Senate Bill 171, which prioritizes relative and significant-relationship placements, limits unnecessary placement changes, and requires written judicial findings and a judicial-performance filter, was advanced by the committee after testimony urging additional clarifications and amendments.

Senate Bill 171 was presented to the Senate Family and Children Services committee as a package of changes intended to increase placement stability for children in the child-welfare system and to increase judicial transparency in dependency and juvenile cases.

Senator Johnson, the bill’s sponsor, said the measure focuses on family and juvenile law to improve permanency timelines and kinship placement, including a presumption recognizing significant existing relationships after 12 months and a request for clearer written court opinions.
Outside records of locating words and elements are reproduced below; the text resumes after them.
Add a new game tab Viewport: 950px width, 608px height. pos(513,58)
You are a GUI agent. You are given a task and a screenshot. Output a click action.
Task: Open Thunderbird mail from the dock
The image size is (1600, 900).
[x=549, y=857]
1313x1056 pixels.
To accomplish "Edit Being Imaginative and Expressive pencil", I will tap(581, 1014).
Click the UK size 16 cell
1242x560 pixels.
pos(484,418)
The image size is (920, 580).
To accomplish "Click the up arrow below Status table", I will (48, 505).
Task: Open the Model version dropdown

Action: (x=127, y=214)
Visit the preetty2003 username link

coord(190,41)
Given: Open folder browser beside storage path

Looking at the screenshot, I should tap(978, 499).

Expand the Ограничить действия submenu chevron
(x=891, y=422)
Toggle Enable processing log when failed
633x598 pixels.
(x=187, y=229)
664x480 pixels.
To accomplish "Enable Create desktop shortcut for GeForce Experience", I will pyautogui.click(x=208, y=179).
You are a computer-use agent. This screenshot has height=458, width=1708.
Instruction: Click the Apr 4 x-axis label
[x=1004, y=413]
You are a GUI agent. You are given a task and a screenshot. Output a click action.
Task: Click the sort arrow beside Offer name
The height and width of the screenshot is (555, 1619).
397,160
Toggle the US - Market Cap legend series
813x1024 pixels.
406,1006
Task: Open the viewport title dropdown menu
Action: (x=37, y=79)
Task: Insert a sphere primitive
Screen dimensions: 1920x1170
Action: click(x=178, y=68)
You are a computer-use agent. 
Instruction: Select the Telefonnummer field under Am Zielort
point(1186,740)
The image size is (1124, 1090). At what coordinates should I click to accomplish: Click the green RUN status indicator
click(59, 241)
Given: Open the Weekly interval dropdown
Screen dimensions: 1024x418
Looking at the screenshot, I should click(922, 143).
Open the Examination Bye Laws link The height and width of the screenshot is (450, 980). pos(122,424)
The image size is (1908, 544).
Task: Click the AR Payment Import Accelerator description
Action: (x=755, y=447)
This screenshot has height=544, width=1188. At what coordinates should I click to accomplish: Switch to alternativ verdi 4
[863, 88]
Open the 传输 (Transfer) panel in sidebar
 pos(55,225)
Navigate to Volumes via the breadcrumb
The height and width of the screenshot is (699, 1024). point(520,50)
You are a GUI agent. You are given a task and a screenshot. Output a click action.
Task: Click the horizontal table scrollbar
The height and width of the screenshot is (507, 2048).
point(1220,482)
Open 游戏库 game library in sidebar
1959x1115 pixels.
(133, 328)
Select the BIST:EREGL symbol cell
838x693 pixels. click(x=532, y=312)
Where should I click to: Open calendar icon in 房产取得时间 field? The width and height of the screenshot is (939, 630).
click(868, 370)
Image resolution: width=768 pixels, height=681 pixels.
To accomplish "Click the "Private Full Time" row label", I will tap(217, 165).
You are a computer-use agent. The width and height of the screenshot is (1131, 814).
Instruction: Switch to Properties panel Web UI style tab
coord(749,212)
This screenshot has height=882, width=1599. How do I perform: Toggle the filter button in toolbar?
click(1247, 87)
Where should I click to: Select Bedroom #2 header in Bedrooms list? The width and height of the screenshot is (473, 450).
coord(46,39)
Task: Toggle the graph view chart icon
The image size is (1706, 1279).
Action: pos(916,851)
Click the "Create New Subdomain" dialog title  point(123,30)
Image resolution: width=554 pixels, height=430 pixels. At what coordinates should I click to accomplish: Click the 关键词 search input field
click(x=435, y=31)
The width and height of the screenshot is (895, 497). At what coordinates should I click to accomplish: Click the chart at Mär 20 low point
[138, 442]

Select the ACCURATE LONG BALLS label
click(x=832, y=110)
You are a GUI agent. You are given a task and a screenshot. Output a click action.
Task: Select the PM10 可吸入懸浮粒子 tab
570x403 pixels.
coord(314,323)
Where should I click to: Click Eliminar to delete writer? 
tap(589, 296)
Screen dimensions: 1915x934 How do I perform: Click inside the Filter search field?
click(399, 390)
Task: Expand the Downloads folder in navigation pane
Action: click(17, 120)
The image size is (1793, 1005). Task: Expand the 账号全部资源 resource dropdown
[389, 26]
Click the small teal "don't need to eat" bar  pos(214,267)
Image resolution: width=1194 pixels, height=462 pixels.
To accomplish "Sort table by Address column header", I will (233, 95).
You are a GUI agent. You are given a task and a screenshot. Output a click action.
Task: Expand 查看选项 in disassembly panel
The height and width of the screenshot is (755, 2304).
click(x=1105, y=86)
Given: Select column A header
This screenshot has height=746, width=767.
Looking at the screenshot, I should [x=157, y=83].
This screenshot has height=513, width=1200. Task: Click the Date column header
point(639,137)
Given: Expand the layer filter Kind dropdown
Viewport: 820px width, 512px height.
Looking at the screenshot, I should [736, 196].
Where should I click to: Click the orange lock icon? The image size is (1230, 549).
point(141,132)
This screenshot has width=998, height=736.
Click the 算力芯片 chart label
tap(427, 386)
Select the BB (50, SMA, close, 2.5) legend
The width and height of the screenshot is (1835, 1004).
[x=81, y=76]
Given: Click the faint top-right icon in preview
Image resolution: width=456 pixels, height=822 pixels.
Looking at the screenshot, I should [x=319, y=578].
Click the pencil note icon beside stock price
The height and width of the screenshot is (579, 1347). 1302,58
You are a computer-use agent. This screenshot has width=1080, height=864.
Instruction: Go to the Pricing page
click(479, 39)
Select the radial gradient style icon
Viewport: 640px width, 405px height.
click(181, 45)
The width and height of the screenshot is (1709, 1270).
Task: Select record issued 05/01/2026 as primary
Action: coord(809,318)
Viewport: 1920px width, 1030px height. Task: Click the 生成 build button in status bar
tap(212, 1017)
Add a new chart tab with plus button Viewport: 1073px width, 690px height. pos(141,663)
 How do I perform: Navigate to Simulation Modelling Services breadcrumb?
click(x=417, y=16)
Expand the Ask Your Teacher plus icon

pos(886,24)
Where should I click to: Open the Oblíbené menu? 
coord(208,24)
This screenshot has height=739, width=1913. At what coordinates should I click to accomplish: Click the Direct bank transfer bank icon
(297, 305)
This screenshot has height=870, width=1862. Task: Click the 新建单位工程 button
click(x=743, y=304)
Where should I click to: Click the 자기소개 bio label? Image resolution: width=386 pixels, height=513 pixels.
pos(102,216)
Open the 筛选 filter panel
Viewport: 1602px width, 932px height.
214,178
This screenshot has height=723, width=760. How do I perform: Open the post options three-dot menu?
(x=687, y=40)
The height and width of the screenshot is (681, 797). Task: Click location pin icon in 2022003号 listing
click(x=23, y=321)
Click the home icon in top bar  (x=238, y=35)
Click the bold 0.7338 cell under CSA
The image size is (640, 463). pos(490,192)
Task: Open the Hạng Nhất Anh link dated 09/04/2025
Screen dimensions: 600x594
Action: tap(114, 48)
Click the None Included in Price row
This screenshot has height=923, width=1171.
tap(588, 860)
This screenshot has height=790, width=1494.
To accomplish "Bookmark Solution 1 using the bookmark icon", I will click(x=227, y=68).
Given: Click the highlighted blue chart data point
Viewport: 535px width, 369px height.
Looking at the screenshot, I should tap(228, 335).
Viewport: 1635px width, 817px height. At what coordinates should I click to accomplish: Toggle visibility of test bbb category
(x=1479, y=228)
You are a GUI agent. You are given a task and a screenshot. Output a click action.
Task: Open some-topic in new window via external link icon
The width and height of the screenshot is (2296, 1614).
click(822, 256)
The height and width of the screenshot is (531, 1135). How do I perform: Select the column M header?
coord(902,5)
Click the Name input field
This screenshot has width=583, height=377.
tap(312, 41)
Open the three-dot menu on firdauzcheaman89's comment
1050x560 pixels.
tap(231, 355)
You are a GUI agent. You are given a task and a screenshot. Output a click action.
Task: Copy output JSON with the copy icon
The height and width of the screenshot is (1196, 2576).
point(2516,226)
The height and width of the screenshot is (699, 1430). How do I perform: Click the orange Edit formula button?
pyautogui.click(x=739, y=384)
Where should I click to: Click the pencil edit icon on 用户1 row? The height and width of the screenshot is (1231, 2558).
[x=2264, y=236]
He also asked to remove a last-page judicial-administration disclosure provision from the bill language for further work, saying he would bring a clearer amendment on second reading.

Multiple witnesses with lived experience and child-welfare roles supported the bill while urging additional safeguards. Deonye Dior Valentina, a former foster youth and executive director of Strength Over Struggle, said SB 171 would reduce instability but recommended three amendments: require written justification when the Department of Child Services bypasses kinship placement, set firm timelines for placement evaluations to avoid delay, and explicitly require consideration of youth voice when age-appropriate. Valentina said those fixes would strengthen accountability and protect children from avoidable harm.

Shelby Waugh, a court-appointed special advocate and foster parent, recounted a case in which a child suffered abuse, continued court-ordered visits despite professional recommendations to stop, and ultimately required private counsel and an adoption petition that was undercut by other actors in the system; Waugh said the family incurred roughly $60,000 in legal costs and urged the committee to pass reforms to prevent similar harm.

Braylon Yerington, founder of Champions for Children, described a pattern in which some judges’ reputations for removing or moving children can discourage attorneys from filing adoption petitions and urged careful amendment work to address bad-faith actions. Michael Moore of the Indiana Public Defender Council praised the bill’s checklist for court consideration of relative placement and requested care with the 12-month restriction tied to adoption petitions, stressing that the legal standard remains the child’s best interest.

The author and committee members indicated support for separating some decisions and for additional amendment work on second reading. The committee reported advancing SB 171 by a recorded committee outcome reported as 8-0.

The bill will move forward for additional committee review and possible amendments to address the recommended clarifications and implementation concerns.